Task objective -> Work through the records that follow and return each line containing the word "computer".

*** Records ***

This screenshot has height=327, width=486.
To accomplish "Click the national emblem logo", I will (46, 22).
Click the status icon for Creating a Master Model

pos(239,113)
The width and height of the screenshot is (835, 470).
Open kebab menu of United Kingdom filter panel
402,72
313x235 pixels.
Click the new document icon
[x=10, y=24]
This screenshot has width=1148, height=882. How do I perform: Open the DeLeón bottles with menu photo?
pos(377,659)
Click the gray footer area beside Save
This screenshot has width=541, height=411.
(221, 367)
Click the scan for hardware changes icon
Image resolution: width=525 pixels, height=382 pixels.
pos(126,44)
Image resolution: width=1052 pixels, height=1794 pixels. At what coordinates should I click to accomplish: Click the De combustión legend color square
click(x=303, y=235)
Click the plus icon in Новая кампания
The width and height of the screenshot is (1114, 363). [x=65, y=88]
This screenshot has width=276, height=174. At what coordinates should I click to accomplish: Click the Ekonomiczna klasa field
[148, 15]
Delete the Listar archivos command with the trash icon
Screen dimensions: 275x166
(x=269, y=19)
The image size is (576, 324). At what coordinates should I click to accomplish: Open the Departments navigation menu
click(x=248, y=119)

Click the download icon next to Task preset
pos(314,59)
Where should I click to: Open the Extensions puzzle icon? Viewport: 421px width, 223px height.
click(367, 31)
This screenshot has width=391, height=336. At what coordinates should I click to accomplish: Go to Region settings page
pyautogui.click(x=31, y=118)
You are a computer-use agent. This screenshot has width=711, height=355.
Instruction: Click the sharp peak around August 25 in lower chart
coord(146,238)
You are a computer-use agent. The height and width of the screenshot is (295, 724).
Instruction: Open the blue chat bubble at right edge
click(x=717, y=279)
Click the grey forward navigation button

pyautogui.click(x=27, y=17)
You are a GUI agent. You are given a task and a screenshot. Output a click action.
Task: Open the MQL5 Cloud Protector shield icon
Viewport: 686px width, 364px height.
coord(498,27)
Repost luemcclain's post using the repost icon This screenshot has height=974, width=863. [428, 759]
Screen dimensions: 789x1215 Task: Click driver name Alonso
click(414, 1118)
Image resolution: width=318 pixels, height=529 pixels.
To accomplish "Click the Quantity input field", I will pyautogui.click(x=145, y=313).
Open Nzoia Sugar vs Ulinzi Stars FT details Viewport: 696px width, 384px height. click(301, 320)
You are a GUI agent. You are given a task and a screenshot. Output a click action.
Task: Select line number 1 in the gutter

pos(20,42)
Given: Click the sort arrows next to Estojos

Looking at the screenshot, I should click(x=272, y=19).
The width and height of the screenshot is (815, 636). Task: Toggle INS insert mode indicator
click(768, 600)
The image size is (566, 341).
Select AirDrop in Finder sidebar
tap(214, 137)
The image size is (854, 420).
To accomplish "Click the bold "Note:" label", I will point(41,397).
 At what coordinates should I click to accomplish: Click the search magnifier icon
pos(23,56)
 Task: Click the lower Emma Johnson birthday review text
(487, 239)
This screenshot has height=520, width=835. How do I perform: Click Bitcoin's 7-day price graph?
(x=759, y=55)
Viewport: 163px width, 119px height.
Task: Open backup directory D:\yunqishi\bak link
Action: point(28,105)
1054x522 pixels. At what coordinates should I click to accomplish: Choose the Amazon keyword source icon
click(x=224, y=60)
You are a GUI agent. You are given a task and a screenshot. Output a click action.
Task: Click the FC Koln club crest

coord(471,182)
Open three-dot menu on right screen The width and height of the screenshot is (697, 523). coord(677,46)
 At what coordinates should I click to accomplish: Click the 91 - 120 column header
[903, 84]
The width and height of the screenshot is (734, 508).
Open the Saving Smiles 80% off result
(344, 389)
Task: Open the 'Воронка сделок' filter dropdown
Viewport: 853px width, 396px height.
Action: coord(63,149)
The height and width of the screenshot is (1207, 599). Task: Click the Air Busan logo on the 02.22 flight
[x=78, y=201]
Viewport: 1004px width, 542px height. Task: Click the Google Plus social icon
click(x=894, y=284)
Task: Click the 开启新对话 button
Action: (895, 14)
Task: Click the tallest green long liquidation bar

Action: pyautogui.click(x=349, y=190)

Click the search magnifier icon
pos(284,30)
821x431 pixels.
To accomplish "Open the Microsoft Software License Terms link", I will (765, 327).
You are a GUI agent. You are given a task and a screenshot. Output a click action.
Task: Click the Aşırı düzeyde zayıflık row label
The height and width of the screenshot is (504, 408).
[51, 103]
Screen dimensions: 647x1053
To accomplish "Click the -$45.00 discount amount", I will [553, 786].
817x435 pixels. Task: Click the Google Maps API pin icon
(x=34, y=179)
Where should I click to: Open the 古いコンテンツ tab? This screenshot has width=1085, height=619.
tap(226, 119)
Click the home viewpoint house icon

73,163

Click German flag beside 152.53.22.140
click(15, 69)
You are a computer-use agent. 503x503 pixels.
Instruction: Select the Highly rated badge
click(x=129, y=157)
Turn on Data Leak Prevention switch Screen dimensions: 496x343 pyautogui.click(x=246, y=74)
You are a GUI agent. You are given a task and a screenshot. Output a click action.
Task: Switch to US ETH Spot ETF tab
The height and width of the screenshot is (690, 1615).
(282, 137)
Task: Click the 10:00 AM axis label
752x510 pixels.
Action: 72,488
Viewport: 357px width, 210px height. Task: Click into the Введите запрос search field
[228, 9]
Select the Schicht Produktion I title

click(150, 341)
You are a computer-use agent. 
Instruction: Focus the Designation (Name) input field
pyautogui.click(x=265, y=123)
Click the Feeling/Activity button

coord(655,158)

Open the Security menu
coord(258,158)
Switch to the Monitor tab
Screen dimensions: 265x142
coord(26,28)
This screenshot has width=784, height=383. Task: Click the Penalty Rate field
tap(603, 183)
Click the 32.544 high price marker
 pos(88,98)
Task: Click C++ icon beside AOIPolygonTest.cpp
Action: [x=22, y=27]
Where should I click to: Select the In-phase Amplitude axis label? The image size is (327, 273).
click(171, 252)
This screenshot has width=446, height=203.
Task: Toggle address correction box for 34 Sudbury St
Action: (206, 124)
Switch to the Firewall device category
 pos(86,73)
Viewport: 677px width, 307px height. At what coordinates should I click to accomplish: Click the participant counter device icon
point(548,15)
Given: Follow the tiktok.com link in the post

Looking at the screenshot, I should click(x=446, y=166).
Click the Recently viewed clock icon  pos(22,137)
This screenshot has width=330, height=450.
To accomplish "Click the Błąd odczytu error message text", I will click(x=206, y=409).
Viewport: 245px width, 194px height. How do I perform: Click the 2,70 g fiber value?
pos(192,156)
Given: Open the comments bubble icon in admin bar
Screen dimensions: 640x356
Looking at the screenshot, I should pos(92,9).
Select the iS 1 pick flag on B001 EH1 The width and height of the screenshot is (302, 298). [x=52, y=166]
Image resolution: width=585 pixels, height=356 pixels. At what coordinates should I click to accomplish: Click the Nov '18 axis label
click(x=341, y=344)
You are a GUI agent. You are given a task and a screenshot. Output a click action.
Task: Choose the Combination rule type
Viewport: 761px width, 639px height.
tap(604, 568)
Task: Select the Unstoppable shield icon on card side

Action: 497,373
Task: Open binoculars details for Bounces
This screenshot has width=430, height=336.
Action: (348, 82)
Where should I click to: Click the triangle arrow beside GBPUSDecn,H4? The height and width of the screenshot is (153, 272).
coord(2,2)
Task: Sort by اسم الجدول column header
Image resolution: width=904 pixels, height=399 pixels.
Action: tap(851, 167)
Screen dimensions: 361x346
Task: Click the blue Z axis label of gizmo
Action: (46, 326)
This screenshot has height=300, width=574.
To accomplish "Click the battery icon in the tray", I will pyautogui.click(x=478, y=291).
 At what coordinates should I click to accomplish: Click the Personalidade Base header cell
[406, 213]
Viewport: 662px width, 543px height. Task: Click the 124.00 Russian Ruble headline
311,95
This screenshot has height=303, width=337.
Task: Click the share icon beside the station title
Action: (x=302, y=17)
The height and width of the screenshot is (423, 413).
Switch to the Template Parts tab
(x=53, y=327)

***

Finished task ->
You are a computer-use agent. This screenshot has width=711, height=355.
You are a computer-use agent. The height and width of the screenshot is (295, 724).
You are a computer-use agent. 503x503 pixels.
You are a computer-use agent. 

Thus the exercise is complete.